Formować placki dowolnej wielkości.
Smażyć na rozgrzanym oleju aż się zarumienią.
Najlepiej smakują z sosem czosnkowym lub ketchupem.
odmiana po kluskach śląskich:) a ziemniaki z obiadu się nie marnują:)
ale smacznie wyglądają 🙂
O, nowy pomysł na ziemniaki, które zostały z obiadu 🙂 Fajnie.
takiej odmiany ziemniaczanych placków nie znałam, ale przepis bardzo się przyda, bo u mnie zawsze zostają jakieś ugotowane ziemniaki po obiedzie 🙂
Robię dzieciom bardzo podobne, są pyszne z kwaśną śmietaną 🙂
Zdolny ten Dusiowy Tato:)
mmm u nas z ziemniaków gotowanych królują kopytka ze skwarkami 🙂
Robię podobne:)
🙂 myślałam, że to będą większe kopytka hihi fajny pomysł na wykorzystanie ziemniaków.
Ja robię takie tylko z podsmażoną cebulką w środku 🙂 DO tego koniecznie surówka z kiszonej kapusty i marchewki 🙂 Pyszności 😀
U nas często jest już w ziemniakach, jak na obiad było puree 🙂
Jeszcze nie robiłam takich placków, dobra alternatywa dla pozostałości z obiadu:)
Polecisz może jakies dania na kolację rocznicową (4) ? 🙂
Krewetki (są afrodyzjakami 🙂 ) http://www.dusiowakuchnia.pl/2012/12/smazone-krewetki.html
Znam takie, świetny pomysł na recykling :)))
Interesujące, z gotowanych ziemniaków jeszcze nie robiłam 🙂
Ja lubię te placki jeść z sosem grzybowym 🙂 Robię też takie kotlety ,ale też czasem do tych dodaje trochę zmielonych grzybów , też świetnie smakuje, polecam:)
To są Tzw. moskole góralskie:-) Pyszne:-)

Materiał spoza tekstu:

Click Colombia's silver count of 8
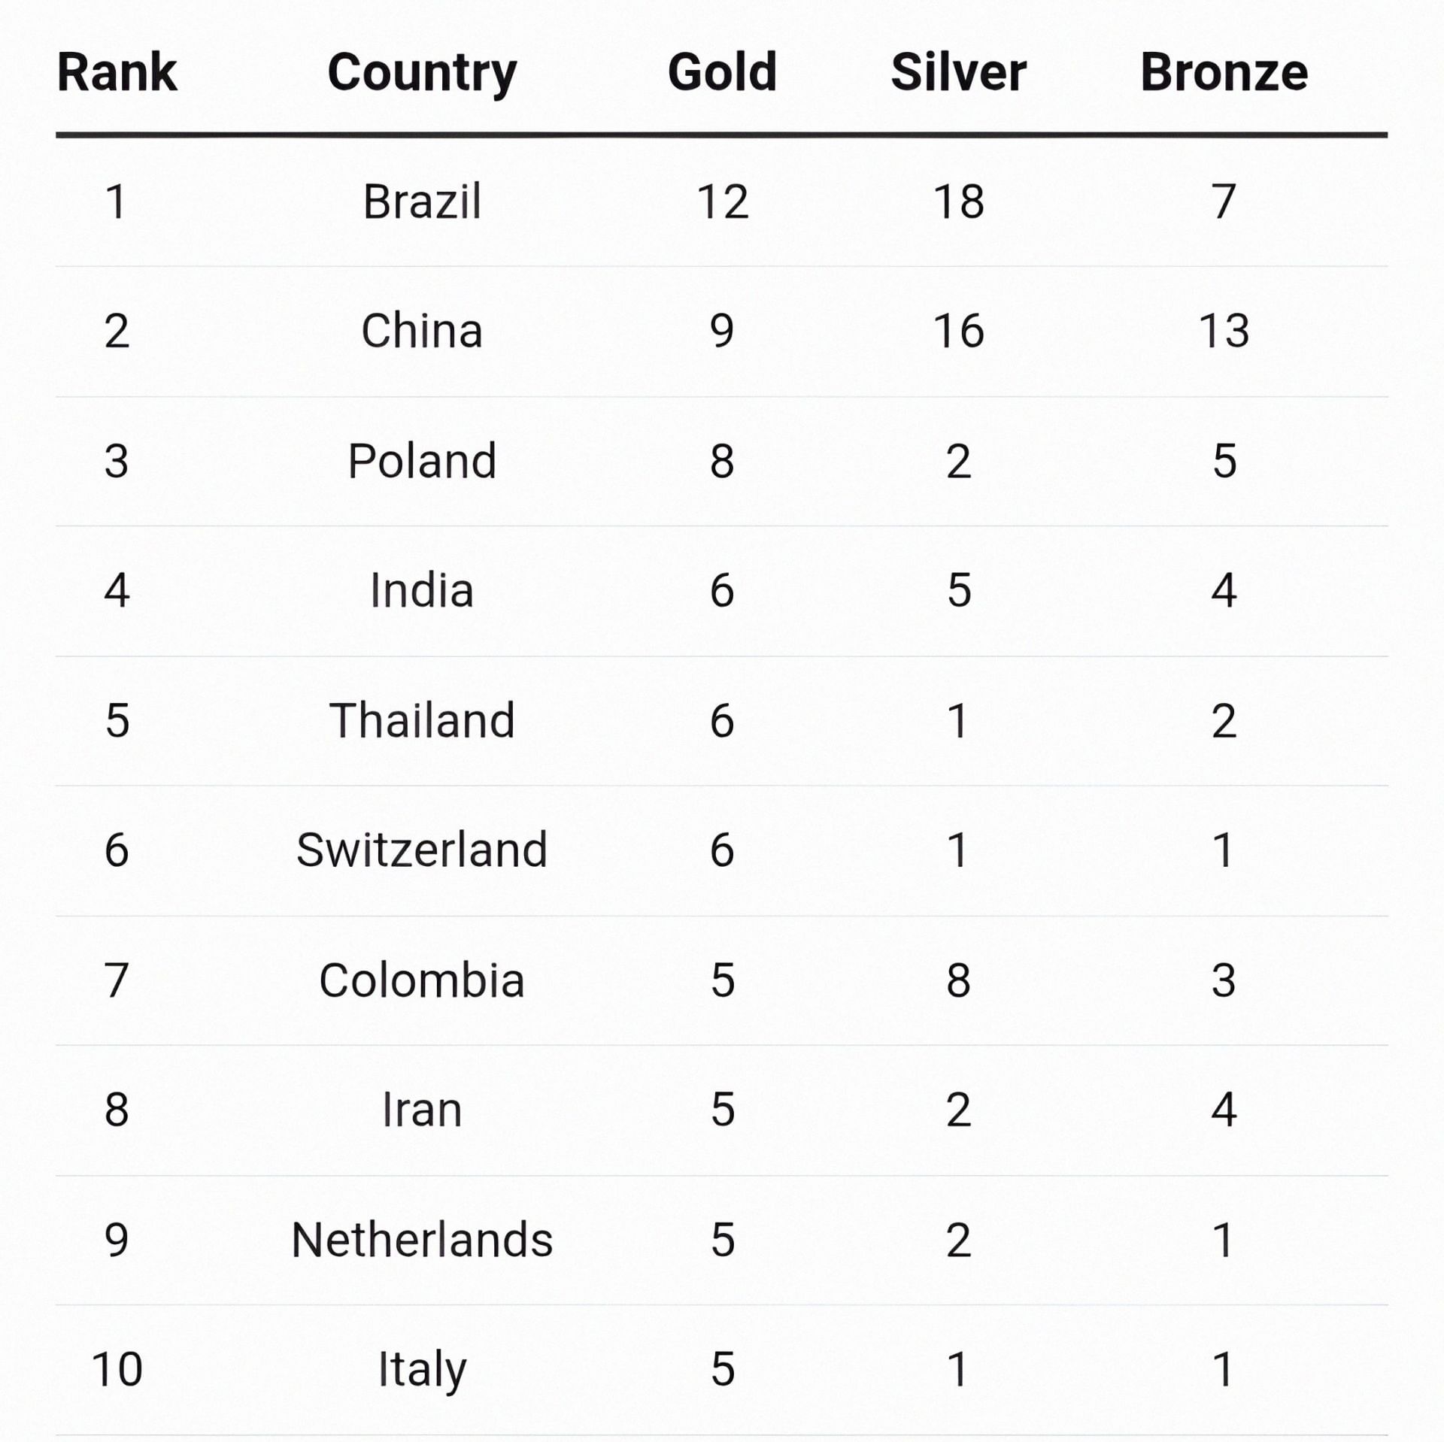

O takiego placuszka z kwaśną śmietaną bym zjadła. Wyglądają bardzo smacznie a przepis mega prosty. Super pomysł.
Pozdrawiam:-)
o, proste i fajne 😉 ja zawsze robiłam wersję z surowych ziemniaków, wypróbuję też tą 😉
Ciekawa wersja, z mąką ale akurat na jajku, a nie na drożdzach. Pozdrawiam 🙂
ciekawy pomysł na placki ;D
Do takich placuszków jeszcze sosik i wyżerka że ho ho:)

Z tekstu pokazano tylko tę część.